- _Uit de pagina_
Achtergrondinformatie | Tentoonstelling van Levende Meesters

Werk van Lückens

In 1905 en 1907 hing werk van Lückens op een tentoonstelling van werken van Levende Meesters.
  • 1905 | Arnhem: reliëfportret M. Storm.
  • 1907 | Amsterdam: reliëfportret M. Storm en reliëfportret H. Kolkman.
Catalogus Tentoonstelling Levende Meesters 1905

Catalogus Arnhem, 1905.

Catalogus Amsterdam, 1907.

In 1808 nam Lodewijk Napoleon, koning van Holland, het initiatief tot het organiseren van kunsttentoonstellingen. Met als doel Nederlandse kunstwerken te tonen aan buitenlanders, en landelijke bekendheid geven aan nieuwe vorderingen en stijlontwikkelingen. Dit was een belangrijke stap in de ontwikkeling van het kunstklimaat in Nederland, waar voordien geen exposities voor een breed publiek werden georganiseerd.

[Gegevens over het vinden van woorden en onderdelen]

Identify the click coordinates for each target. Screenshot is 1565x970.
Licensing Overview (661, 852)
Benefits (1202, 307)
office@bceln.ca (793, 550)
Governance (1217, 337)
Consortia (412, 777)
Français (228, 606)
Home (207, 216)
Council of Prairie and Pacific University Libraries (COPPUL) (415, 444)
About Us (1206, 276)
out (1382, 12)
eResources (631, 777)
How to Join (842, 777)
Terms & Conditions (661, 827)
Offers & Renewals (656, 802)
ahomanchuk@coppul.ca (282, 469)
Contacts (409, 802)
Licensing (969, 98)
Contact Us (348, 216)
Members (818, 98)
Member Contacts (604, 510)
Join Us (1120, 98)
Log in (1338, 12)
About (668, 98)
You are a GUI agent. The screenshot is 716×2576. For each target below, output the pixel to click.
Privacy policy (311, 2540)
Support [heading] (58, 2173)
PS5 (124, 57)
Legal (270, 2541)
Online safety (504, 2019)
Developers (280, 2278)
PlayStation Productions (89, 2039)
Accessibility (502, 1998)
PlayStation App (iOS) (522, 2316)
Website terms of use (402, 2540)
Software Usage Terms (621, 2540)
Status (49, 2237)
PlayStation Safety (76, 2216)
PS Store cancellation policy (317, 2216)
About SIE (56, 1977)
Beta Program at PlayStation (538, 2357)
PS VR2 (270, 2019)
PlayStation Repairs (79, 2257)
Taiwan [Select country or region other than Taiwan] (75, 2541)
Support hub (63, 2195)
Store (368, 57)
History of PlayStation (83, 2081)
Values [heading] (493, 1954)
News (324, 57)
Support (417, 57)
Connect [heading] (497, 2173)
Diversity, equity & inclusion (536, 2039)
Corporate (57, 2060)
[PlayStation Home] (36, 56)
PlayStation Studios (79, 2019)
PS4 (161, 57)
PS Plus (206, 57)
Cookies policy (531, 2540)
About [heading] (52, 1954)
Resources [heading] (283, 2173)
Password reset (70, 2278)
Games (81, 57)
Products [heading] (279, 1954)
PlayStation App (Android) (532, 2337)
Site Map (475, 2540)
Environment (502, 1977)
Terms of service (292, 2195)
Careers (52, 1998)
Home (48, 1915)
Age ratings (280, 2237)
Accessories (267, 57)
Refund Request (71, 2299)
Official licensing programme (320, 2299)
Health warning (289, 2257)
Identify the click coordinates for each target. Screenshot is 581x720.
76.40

- _Wat te doen_
Ga verder met het stuk over de tentoonstellingen van Levende Meesters, te beginnen na de laatste zin. De gegevens staan helemaal los van de rest.

- _Antwoord_
Naam en frequentie

Deze tentoonstellingen kregen de naam 'Tentoonstelling van Levende Meesters'. De eerste tentoonstelling werd in 1808 gehouden in de Kleine Krijgsraadzaal van het Koninklijk Paleis op de Dam in Amsterdam. Aanvankelijk zou de tentoonstelling jaarlijks, wisselend in Amsterdam en Den Haag, worden gehouden. Later kwamen daar andere steden bij en veranderde de frequentie. Het adviesorgaan 'Koninklijk Instituut van Wetenschappen, Letterkunde en Schoone Kunsten'(1808-1851) had een coördinerende rol; de organisatie van de kunsttentoonstelling lag in de handen van lokale commissies.

Inzendingen

Zowel beroepskunstenaars als amateurs konden hun werk inzenden voor de tentoonstelling. Het werk mocht ook te koop worden aangeboden, wat gunstig kon zijn omdat de organisatie geen commissie rekende. Hoewel het kunstonderwijs pas in de tweede helft van de negentiende eeuw werd opengesteld voor vrouwen, mochten zij vanaf het begin deelnemen aan de tentoonstelling van Levende Meesters.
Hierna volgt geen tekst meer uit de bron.